Phil no cesaba de quejarse:

—Tengo los pies mojados. Me voy a pescar un resfrío. Tendré neumonía.

—Cállate —le dijo Gene. Buscaba raíces a su alrededor. De pronto dijo—: ¿Y qué tal aquello? —Estábamos en el centro del pantano. Había una orilla de barro a los costados y en el medio una extensión de barro, casi como arena y de aspecto sólido. En un extremo crecía una raíz retorcida. Tenía algo similar a unos dedos y era, por cierto, un poco parecida a la mano de un hombre.

—Eso es, creo —dije.

Gene se preparó. Apretó la mandíbula. Tomó envión y arremetió hacia delante. Saltó el barro en el medio y aterrizó con los dos pies limpios. La raíz estaba un poco lejos de su alcance, así que se estiró encima de la orilla de barro hasta que sus dedos la rozaron. Comenzó a tirar y hundió la otra mano en el barro para tener un apoyo.

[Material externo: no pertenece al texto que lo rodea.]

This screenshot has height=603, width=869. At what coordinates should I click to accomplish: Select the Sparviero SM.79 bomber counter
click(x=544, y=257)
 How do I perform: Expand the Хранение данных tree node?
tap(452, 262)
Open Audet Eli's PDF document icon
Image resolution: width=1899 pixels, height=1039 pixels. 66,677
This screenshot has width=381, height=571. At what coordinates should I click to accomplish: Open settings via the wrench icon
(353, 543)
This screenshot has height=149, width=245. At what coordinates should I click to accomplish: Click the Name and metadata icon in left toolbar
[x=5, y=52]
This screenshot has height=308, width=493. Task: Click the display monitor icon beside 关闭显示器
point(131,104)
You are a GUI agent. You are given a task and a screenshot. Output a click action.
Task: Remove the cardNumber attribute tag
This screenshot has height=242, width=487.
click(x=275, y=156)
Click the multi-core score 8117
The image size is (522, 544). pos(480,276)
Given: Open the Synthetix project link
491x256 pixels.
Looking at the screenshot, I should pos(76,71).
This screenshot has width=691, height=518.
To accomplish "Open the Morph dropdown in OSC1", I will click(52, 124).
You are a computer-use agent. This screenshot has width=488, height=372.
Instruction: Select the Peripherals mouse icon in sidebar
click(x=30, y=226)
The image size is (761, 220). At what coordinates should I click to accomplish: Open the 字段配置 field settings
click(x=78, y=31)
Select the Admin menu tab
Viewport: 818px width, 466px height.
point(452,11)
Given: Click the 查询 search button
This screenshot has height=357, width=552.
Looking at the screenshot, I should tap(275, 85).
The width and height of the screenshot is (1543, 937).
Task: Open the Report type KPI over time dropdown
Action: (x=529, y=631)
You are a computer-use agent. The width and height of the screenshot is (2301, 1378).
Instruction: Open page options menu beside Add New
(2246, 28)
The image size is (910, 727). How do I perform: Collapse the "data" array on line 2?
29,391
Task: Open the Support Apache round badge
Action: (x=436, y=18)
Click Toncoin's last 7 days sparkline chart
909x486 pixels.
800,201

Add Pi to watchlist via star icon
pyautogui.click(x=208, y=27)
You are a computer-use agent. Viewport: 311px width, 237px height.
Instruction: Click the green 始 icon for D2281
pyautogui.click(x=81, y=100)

Salté y aterricé a su lado. También puse la mano en la raíz y tiramos. La raíz salió del barro. No gritó, pero se escuchó un sonido a succión y luego el aullido de Gene. Se le rompieron los tiradores del pantalón. Se resbaló y se deslizó por el banco de tierra hasta el fondo. De inmediato, los pies se le quedaron atascados en esa arena parecida al barro que creíamos era só­lida. No era sólida. Oscilaba y uno de sus pies se hundió en la arena. Trató de liberarse y el otro pie quedó atrapado. El barro se cerró a su alrededor en unos segundos.

En el otro banco de tierra Phil comenzó a bailar.

—¡Arenas movedizas! —gritó—. ¡Son arenas movedizas!

Dejé caer la raíz que aún sostenía en la mano. No impor­taba. De todos modos no era una mandrágora.

Me deslicé por el banco y tomé a Gene por las solapas y el brazo.

La manga de la chaqueta de Gene se rompió en la axila. Retorcí con fuerza el cuello de la chaqueta y tiré hasta sacarlo del barro. Gene estaba casi asfixiado, pero sus dos pies estaban fuera; el barro se le adhería a los zapatos hasta los tobillos y pudo asirme de la espalda.

El barro abandonaba mis pies de mala gana. Succionaba y succionaba y tenía un olor nauseabundo. Salió mi talón y luego la punta del pie, y el barro osciló sobre el agujero que había dejado mi pie. Comenzamos a subir, gateando por el banco con la mayor rapidez posible. En un momento casi nos resbalamos de nuevo, pero por fin llegamos a la cima, y Phil dio un desenfrenado alarido de triunfo desde el otro lado.

Nos dimos vuelta para mirar el barro. Estaba perfecta­mente liso y en apariencia sólido, sin siquiera una burbuja en la superficie. Gene se detuvo y recogió una piedra. La arro­jó. La piedra se hundió y desapareció por completo. Arrojé otra. El mismo resultado. Phil levantó un puñado de piedras y las arrojó. Entonces los tres enloquecimos. Bombardeamos el barro hasta que se nos cansaron los brazos. Gene arrojó una roca. El barro la recibió agradecido.

Después de unos cinco minutos nos sentimos mejor. Pero de alguna manera no teníamos ganas de seguir buscando la mandrágora ese día. De todos modos, no había ninguna otra raíz por ahí.

Gene dijo:

—Realizaremos otra búsqueda mañana. Co­nozco un lugar en donde seguramente hay abundantes mandrágoras.

Pero al día siguiente no salimos a la caza de la mandrágora. Gene había buscado en el diccionario o algo así y allí decía que la mandrágora era mítica. No existía.

Así que no volvimos a buscar la mandrágora.

Y aun así, no sé. A veces me pregunto si toda la vida no he estado buscándola. De un modo u otro.